Configuration Override

There are many configurations avaiable in the file kylin.properties. If you need to modify several of them, you can create a new file named kylin.properties.override in the $KYLIN_HOME/conf directory. Then you can put the customized config items into kylin.properties.override, the items in this file will override the default value in kylin.properties at runtime. It is easy to upgrade. In the system upgrade, put the kylin.properties.override together with new version kylin.properties.

JVM Configuration Setting

In $KYLIN_HOME/conf/setenv.sh.template, the sample setting for KYLIN_JVM_SETTINGS environment variable is given. The default setting uses relatively little memory. You can always adjust it according to your own environment. The default configuration is:

export KYLIN_JVM_SETTINGS="-server -Xms1g -Xmx8g -XX:+UseG1GC -XX:MaxGCPauseMillis=200 -XX:G1HeapRegionSize=16m -XX:+PrintFlagsFinal -XX:+PrintReferenceGC -verbose:gc -XX:+PrintGCDetails -XX:+PrintGCTimeStamps -XX:+PrintGCDateStamps -XX:+PrintAdaptiveSizePolicy -XX:+UnlockDiagnosticVMOptions -XX:+G1SummarizeConcMark  -Xloggc:$KYLIN_HOME/logs/kylin.gc.$$  -XX:+UseGCLogFileRotation -XX:NumberOfGCLogFiles=10 -XX:GCLogFileSize=64M -XX:+HeapDumpOnOutOfMemoryError -XX:HeapDumpPath=${KYLIN_HOME}/logs"
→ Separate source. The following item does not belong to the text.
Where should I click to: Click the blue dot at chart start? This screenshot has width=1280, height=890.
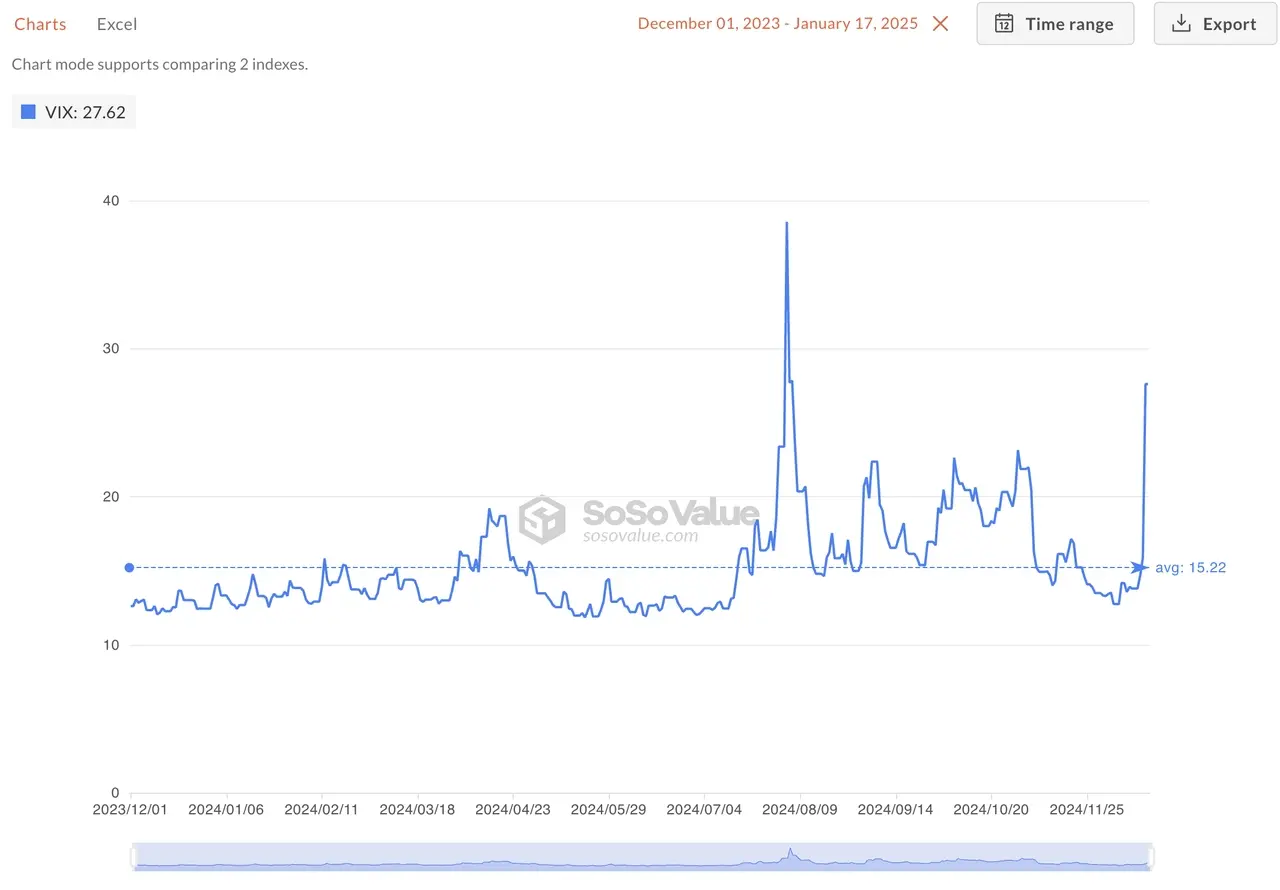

If you need to change it, you need to make a copy, name it setenv.sh and put it in the$KYLIN_HOME/conf/folder, then modify the configuration in it. The parameter "-XX:+HeapDumpOnOutOfMemoryError -XX:HeapDumpPath=${KYLIN_HOME}/logs" would generate logs when OutOfMemory happened. The default log file path is ${KYLIN_HOME}/logs, you can modify it if needed.

export JAVA_VM_XMS=1g        #The initial memory of the JVM when kylin starts.
export JAVA_VM_XMX=8g #The maximum memory of the JVM when kylin starts.
export JAVA_VM_TOOL_XMS=1g #The initial memory of the JVM when the tool class is started.
export JAVA_VM_TOOL_XMX=8g #The maximum memory of the JVM when the tool class is started.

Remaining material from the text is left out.